McIntosh High School is a comprehensive four-year public secondary school located in Peachtree City, Georgia, United States, in Metro Atlanta. As of 2016, it has an enrollment of 1,684 students in grades nine through twelve. The school, governed by the Fayette County School System, was named a Georgia School of Excellence in 2001. In 2007, it was named a National Blue Ribbon School of Excellence.

History

McIntosh High School (named after William McIntosh) was opened on January 18, 1981 to serve the growing community of Peachtree City. Before this, all county residents went to Fayette County High School.

At the time, the building was still under construction, though deemed sufficient to serve the truncated 2nd Semester of the 1981-1982 school year. The following year, the school was finally able to open a full school year on its campus.

More additions came a few years latter during the 1985-1986 school semester. The math and science wing was added to the east side of campus.

Some years later the Black Box theater was built next to the construction education classroom during the 1994-1995 school year.

The opening of Starr's Mill High School in 1997 helped alleviate the rapid population growth of Peachtree City.

Shortly before the 2004-2005 school year the automotive education program was dropped and the black box theater was converted into the new band room.

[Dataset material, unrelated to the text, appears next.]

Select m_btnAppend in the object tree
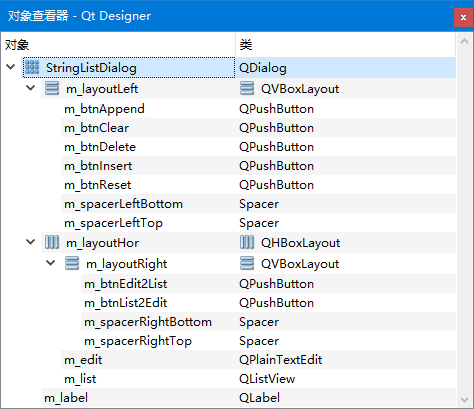pyautogui.click(x=104, y=109)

A new gym was constructed and the former converted into a new auditorium.

Awards
It was named a 2007 National Blue Ribbon School by the U.S. Department of Education for having scored in the top 10% of all schools nationwide in student achievement.

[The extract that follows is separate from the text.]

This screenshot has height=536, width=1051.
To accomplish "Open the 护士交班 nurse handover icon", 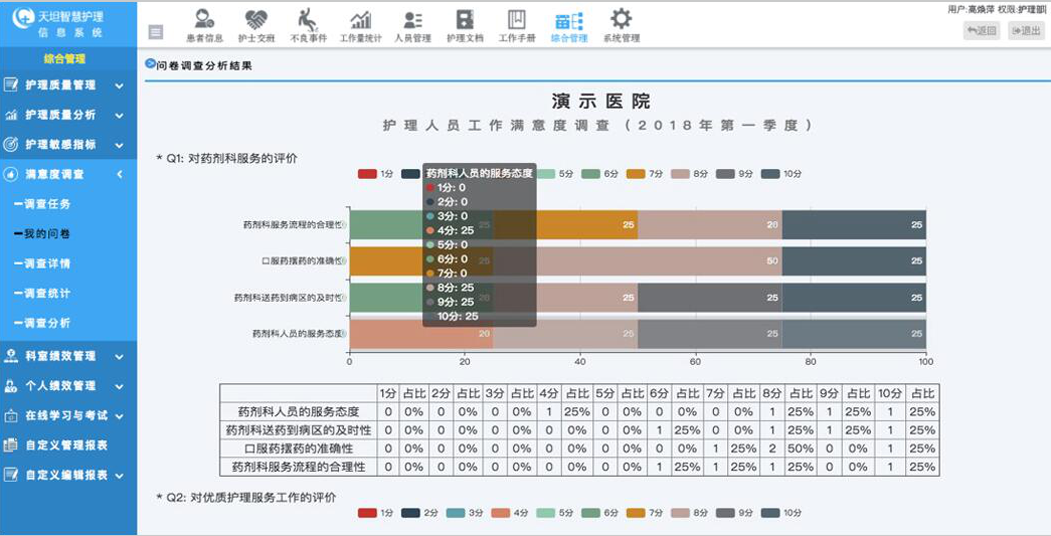I will pos(256,25).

The school placed on Georgia's 2007 Top 25 SAT List for having the 15th highest SAT score in the state. It received Georgia's 2007 and 2011 Platinum Award in the highest performance category for outstanding student achievement; it was one of seven high schools in the state to receive this honor. It was named a Georgia School of Excellence in 1987, 2001, 2008, and 2012. It was recognized by the college board as an AP Merit, AP STEM, and AP STEM Achievement School. It received the Director's Cup Distinction for Athletics in 2013, and Director's Cup for Girls' Athletics in 2013 and 2014. It was recognized in Atlanta Magazines 2012 list of 50 Best Public High Schools. It ranked 48th in the Washington Post list of America's Most Challenging High Schools, 2013. It has earned 44 state championships in athletics since 1981. It is accredited by the Southern Association of Colleges and Schools,

McIntosh was on Newsweek magazine's 2007, 2008, 2009, and 2010 top 1300 U.S. High Schools lists, placing in the top 5% of all high schools nationwide.

Student life
McIntosh has athletic programs in soccer (2013, 2014, and 2017 AAAAA State Champion), volleyball (2007, 2013, 2017, 2018, and 2019 AAAAA State Champion), dance (2006, 2010, 2011, 2012, 2013, 2014, 2015, 2016, and 2017 State Champion), and cross country (1996, 2005, 2012, both boys and girls 2017 State Champion). Boys' tennis has been state runner-up twice, in 2008 and 2010, and has been division champions for four years. Girls' tennis won state champions in 2021, defeating Northview Highschool 3-2. Boys' soccer has won 2 national titles, 6 state championships, and been state runner-up six times. Girls' soccer won the state championship eleven times including 1994, beating their rival Fayette County in 1995 (with an overall record of 19-0), and in 2016, beating Columbus 4-0. Both soccer teams have won the state championship in the same season four times (1992, 2000, 2014, and 2017). The varsity boys' soccer team was named national champions in 2013 and 2014 and went unbeaten through those two seasons. The newly added lacrosse program was state runner-up in 2008. Not only has the lacrosse program found success in post-season games, it has also been division champs every year since its creation.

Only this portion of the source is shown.